Arkouda as an alternative for working with massive arrays?

I recently stumbled across a nice article explaining why climate models are written in Fortran. At the end of the article, the author mentions a new library called Arkouda, which is pitched as NumPy-like arrays at massive scale backed by the programming language Chapel: “Arkouda is not trying to replace Pandas but to allow for some Pandas-style operation at a much larger scale.”

This kind of stuff is way outside my area of expertise, but Arkouda could be a project for the Pangeo community to keep an eye on?

1 Like

Chapel in general has been a great project with lots of cool ideas… it acknowledges that it draws a lot of inspiration from Python.

Seems like there’s been a ton of effort to support Linux environments, for the longest time only a small subset of the language really worked off of Cray machines. But it might be really instructive to compare an Arkouda-backed analysis with a comparable dask one. Possibly a bit apple to oranges but would be a great conversation starter for engagement between the communities!

I did look into using Arkouda as a backing for Xarray for a bit. The biggest hurdle is that the support for n-dim arrays is just now coming along. It’s still young but Arkouda will see more development in the near future so it could be a good time to look into using it for some things at large scales.

I believe the Arkouda folks did some Arkouda vs Dask comparisons with very large (10+ Tb) datasets and found that it performed much better than Dask at very large scales. Dask, however, is much more fully featured at this point in time. If people here would like to see this I can reach out and tell them to post something here.

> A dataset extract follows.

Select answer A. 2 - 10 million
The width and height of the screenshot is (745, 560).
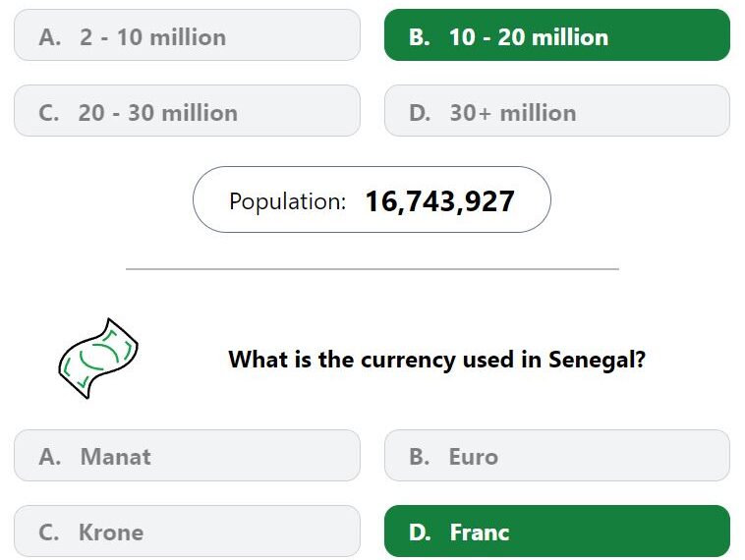tap(187, 35)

Chapel is pretty great and relatively underrated. It runs well on Cray and non-Cray environments. I run it on my Mac, linux box, and small cluster (headless ubuntu nodes) all the time. The dev team is incredibly kind and will try to help with whatever you need. They did field some requests, from people who might be a part of this community, about NetCDF and Fortran inter-op support somewhat recently.

Full disclaimer: Ive contributed to Arkouda and Chapel and I wrote the article that is mentioned here. Thanks for reading!

1 Like

Speaking for the Chapel community (and as an Arkouda contributor), we’ve been interested in doing an Arkouda vs. Dask performance / scalability comparison for quite some time, but have been reluctant to publish the results we’ve obtained to date because (a) we’re admittedly not Dask experts and (b) we’re obviously not unbiased. But if someone else would be interested in running such a comparison, we’d be happy to provide support and tips on the Chapel/Arkouda side of things. (Of course, we’re also happy to provide support and tips on Chapel and Arkouda to anyone who’s interested in them for any purpose).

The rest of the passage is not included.